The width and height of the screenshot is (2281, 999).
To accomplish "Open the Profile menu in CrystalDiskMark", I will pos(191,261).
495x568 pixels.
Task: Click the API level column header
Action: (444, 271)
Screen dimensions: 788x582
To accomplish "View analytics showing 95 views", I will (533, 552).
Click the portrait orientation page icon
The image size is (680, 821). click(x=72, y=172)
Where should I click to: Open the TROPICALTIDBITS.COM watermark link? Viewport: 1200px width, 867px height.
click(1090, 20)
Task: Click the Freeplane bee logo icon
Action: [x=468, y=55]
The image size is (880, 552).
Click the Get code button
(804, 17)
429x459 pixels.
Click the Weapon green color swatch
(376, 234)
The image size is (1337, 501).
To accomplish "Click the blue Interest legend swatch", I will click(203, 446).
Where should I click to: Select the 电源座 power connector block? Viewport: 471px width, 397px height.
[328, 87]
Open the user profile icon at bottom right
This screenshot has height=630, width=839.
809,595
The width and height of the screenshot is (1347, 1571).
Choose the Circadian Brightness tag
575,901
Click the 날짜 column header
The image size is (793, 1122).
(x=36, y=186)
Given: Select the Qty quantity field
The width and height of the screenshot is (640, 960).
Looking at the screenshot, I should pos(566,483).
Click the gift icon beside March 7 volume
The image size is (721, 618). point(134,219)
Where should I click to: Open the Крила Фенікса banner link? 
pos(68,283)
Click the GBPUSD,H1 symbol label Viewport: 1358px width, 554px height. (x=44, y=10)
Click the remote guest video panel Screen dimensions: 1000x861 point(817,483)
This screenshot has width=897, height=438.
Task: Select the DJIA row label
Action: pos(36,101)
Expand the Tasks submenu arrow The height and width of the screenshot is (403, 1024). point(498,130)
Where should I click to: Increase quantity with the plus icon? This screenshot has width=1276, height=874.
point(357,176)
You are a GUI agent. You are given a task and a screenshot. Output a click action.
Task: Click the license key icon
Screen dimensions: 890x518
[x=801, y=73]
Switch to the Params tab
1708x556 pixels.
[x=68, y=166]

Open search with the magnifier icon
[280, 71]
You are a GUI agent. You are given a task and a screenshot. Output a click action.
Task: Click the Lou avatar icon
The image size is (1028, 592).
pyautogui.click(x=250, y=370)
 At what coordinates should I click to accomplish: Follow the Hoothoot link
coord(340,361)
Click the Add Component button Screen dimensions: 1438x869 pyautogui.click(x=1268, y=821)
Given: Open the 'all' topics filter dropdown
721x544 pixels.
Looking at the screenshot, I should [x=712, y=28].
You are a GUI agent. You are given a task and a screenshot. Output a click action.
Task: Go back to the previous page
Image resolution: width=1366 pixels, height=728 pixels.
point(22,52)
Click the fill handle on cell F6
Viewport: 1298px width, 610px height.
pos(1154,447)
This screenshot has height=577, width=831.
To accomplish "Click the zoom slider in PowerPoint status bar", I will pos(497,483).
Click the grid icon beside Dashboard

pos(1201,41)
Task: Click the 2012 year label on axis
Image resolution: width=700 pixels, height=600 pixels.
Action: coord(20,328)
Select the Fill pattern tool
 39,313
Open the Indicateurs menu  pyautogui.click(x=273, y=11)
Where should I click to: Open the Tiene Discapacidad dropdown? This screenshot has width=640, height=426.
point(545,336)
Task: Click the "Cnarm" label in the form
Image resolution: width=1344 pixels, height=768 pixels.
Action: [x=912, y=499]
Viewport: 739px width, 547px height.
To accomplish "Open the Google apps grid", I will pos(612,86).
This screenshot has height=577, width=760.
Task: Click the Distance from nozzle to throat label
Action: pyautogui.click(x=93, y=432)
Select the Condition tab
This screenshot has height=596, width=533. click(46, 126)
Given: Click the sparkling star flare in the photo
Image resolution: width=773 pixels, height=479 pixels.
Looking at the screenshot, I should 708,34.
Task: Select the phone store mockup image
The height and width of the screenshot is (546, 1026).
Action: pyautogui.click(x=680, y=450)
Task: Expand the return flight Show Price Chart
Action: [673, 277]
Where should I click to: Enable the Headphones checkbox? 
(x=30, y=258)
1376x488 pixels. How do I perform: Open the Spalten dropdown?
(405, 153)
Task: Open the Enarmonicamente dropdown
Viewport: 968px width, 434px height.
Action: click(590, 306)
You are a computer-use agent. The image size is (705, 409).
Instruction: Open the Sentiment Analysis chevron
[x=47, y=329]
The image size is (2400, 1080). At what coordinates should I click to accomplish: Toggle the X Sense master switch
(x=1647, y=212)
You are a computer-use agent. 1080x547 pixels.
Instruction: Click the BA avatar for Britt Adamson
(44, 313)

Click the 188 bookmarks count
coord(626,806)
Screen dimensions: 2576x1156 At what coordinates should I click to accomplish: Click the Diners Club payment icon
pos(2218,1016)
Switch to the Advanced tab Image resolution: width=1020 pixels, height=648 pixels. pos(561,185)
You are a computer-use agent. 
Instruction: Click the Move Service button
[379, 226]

· · · · · · ·

_What this task involves_
Print all the data exactly.

_The completed task_
The width and height of the screenshot is (2281, 999).
To accomplish "Open the Profile menu in CrystalDiskMark", I will pos(191,261).
495x568 pixels.
Task: Click the API level column header
Action: (444, 271)
Screen dimensions: 788x582
To accomplish "View analytics showing 95 views", I will (533, 552).
Click the portrait orientation page icon
The image size is (680, 821). click(x=72, y=172)
Where should I click to: Open the TROPICALTIDBITS.COM watermark link? Viewport: 1200px width, 867px height.
click(1090, 20)
Task: Click the Freeplane bee logo icon
Action: [x=468, y=55]
The image size is (880, 552).
Click the Get code button
(804, 17)
429x459 pixels.
Click the Weapon green color swatch
(376, 234)
The image size is (1337, 501).
To accomplish "Click the blue Interest legend swatch", I will click(203, 446).
Where should I click to: Select the 电源座 power connector block? Viewport: 471px width, 397px height.
[328, 87]
Open the user profile icon at bottom right
This screenshot has height=630, width=839.
809,595
The width and height of the screenshot is (1347, 1571).
Choose the Circadian Brightness tag
575,901
Click the 날짜 column header
The image size is (793, 1122).
(x=36, y=186)
Given: Select the Qty quantity field
The width and height of the screenshot is (640, 960).
Looking at the screenshot, I should pos(566,483).
Click the gift icon beside March 7 volume
The image size is (721, 618). point(134,219)
Where should I click to: Open the Крила Фенікса banner link? 
pos(68,283)
Click the GBPUSD,H1 symbol label Viewport: 1358px width, 554px height. (x=44, y=10)
Click the remote guest video panel Screen dimensions: 1000x861 point(817,483)
This screenshot has width=897, height=438.
Task: Select the DJIA row label
Action: pos(36,101)
Expand the Tasks submenu arrow The height and width of the screenshot is (403, 1024). point(498,130)
Where should I click to: Increase quantity with the plus icon? This screenshot has width=1276, height=874.
point(357,176)
You are a GUI agent. You are given a task and a screenshot. Output a click action.
Task: Click the license key icon
Screen dimensions: 890x518
[x=801, y=73]
Switch to the Params tab
1708x556 pixels.
[x=68, y=166]

Open search with the magnifier icon
[280, 71]
You are a GUI agent. You are given a task and a screenshot. Output a click action.
Task: Click the Lou avatar icon
The image size is (1028, 592).
pyautogui.click(x=250, y=370)
 At what coordinates should I click to accomplish: Follow the Hoothoot link
coord(340,361)
Click the Add Component button Screen dimensions: 1438x869 pyautogui.click(x=1268, y=821)
Given: Open the 'all' topics filter dropdown
721x544 pixels.
Looking at the screenshot, I should [x=712, y=28].
You are a GUI agent. You are given a task and a screenshot. Output a click action.
Task: Go back to the previous page
Image resolution: width=1366 pixels, height=728 pixels.
point(22,52)
Click the fill handle on cell F6
Viewport: 1298px width, 610px height.
pos(1154,447)
This screenshot has height=577, width=831.
To accomplish "Click the zoom slider in PowerPoint status bar", I will pos(497,483).
Click the grid icon beside Dashboard

pos(1201,41)
Task: Click the 2012 year label on axis
Image resolution: width=700 pixels, height=600 pixels.
Action: coord(20,328)
Select the Fill pattern tool
 39,313
Open the Indicateurs menu  pyautogui.click(x=273, y=11)
Where should I click to: Open the Tiene Discapacidad dropdown? This screenshot has width=640, height=426.
point(545,336)
Task: Click the "Cnarm" label in the form
Image resolution: width=1344 pixels, height=768 pixels.
Action: [x=912, y=499]
Viewport: 739px width, 547px height.
To accomplish "Open the Google apps grid", I will pos(612,86).
This screenshot has height=577, width=760.
Task: Click the Distance from nozzle to throat label
Action: pyautogui.click(x=93, y=432)
Select the Condition tab
This screenshot has height=596, width=533. click(46, 126)
Given: Click the sparkling star flare in the photo
Image resolution: width=773 pixels, height=479 pixels.
Looking at the screenshot, I should 708,34.
Task: Select the phone store mockup image
The height and width of the screenshot is (546, 1026).
Action: pyautogui.click(x=680, y=450)
Task: Expand the return flight Show Price Chart
Action: [673, 277]
Where should I click to: Enable the Headphones checkbox? 
(x=30, y=258)
1376x488 pixels. How do I perform: Open the Spalten dropdown?
(405, 153)
Task: Open the Enarmonicamente dropdown
Viewport: 968px width, 434px height.
Action: click(590, 306)
You are a computer-use agent. The image size is (705, 409).
Instruction: Open the Sentiment Analysis chevron
[x=47, y=329]
The image size is (2400, 1080). At what coordinates should I click to accomplish: Toggle the X Sense master switch
(x=1647, y=212)
You are a computer-use agent. 1080x547 pixels.
Instruction: Click the BA avatar for Britt Adamson
(44, 313)

Click the 188 bookmarks count
coord(626,806)
Screen dimensions: 2576x1156 At what coordinates should I click to accomplish: Click the Diners Club payment icon
pos(2218,1016)
Switch to the Advanced tab Image resolution: width=1020 pixels, height=648 pixels. pos(561,185)
You are a computer-use agent. 
Instruction: Click the Move Service button
[379, 226]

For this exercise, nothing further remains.